• What the task asks:
The response should be the complete listing below, unchanged.

• Source data:
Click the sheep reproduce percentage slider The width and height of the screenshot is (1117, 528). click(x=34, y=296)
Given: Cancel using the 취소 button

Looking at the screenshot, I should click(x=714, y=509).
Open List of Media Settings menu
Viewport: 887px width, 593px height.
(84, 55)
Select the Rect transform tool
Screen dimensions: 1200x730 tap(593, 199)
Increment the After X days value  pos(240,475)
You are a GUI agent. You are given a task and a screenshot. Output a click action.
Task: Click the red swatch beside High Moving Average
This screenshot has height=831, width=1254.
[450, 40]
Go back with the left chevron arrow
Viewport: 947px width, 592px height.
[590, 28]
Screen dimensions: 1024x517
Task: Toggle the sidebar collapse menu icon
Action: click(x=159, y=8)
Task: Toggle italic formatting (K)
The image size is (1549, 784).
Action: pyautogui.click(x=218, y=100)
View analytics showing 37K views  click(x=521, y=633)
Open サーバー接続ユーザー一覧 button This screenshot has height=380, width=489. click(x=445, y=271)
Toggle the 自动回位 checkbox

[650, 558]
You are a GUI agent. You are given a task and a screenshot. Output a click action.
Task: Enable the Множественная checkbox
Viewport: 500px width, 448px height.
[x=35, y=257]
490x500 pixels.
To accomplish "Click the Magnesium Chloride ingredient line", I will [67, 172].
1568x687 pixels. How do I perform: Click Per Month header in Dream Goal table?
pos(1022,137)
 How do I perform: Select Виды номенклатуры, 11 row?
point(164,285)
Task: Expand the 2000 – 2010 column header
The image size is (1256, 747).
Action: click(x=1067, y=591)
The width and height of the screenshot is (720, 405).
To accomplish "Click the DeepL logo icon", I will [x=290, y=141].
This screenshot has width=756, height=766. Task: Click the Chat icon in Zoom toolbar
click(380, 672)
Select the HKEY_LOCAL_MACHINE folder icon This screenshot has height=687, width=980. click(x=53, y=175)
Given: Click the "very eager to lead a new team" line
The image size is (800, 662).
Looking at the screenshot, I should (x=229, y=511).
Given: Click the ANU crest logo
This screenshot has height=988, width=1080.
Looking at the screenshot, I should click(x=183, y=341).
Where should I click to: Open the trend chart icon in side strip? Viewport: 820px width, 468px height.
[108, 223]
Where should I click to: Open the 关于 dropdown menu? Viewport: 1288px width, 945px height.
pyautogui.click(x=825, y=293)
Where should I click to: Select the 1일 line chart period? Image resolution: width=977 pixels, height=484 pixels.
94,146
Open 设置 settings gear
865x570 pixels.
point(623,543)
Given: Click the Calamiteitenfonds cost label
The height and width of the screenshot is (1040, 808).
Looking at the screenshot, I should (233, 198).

• Answer space:
Click the sheep reproduce percentage slider The width and height of the screenshot is (1117, 528). click(x=34, y=296)
Given: Cancel using the 취소 button

Looking at the screenshot, I should click(x=714, y=509).
Open List of Media Settings menu
Viewport: 887px width, 593px height.
(84, 55)
Select the Rect transform tool
Screen dimensions: 1200x730 tap(593, 199)
Increment the After X days value  pos(240,475)
You are a GUI agent. You are given a task and a screenshot. Output a click action.
Task: Click the red swatch beside High Moving Average
This screenshot has height=831, width=1254.
[450, 40]
Go back with the left chevron arrow
Viewport: 947px width, 592px height.
[590, 28]
Screen dimensions: 1024x517
Task: Toggle the sidebar collapse menu icon
Action: click(x=159, y=8)
Task: Toggle italic formatting (K)
The image size is (1549, 784).
Action: pyautogui.click(x=218, y=100)
View analytics showing 37K views  click(x=521, y=633)
Open サーバー接続ユーザー一覧 button This screenshot has height=380, width=489. click(x=445, y=271)
Toggle the 自动回位 checkbox

[650, 558]
You are a GUI agent. You are given a task and a screenshot. Output a click action.
Task: Enable the Множественная checkbox
Viewport: 500px width, 448px height.
[x=35, y=257]
490x500 pixels.
To accomplish "Click the Magnesium Chloride ingredient line", I will [67, 172].
1568x687 pixels. How do I perform: Click Per Month header in Dream Goal table?
pos(1022,137)
 How do I perform: Select Виды номенклатуры, 11 row?
point(164,285)
Task: Expand the 2000 – 2010 column header
The image size is (1256, 747).
Action: click(x=1067, y=591)
The width and height of the screenshot is (720, 405).
To accomplish "Click the DeepL logo icon", I will [x=290, y=141].
This screenshot has width=756, height=766. Task: Click the Chat icon in Zoom toolbar
click(380, 672)
Select the HKEY_LOCAL_MACHINE folder icon This screenshot has height=687, width=980. click(x=53, y=175)
Given: Click the "very eager to lead a new team" line
The image size is (800, 662).
Looking at the screenshot, I should (x=229, y=511).
Given: Click the ANU crest logo
This screenshot has height=988, width=1080.
Looking at the screenshot, I should click(x=183, y=341).
Where should I click to: Open the trend chart icon in side strip? Viewport: 820px width, 468px height.
[108, 223]
Where should I click to: Open the 关于 dropdown menu? Viewport: 1288px width, 945px height.
pyautogui.click(x=825, y=293)
Where should I click to: Select the 1일 line chart period? Image resolution: width=977 pixels, height=484 pixels.
94,146
Open 设置 settings gear
865x570 pixels.
point(623,543)
Given: Click the Calamiteitenfonds cost label
The height and width of the screenshot is (1040, 808).
Looking at the screenshot, I should (233, 198).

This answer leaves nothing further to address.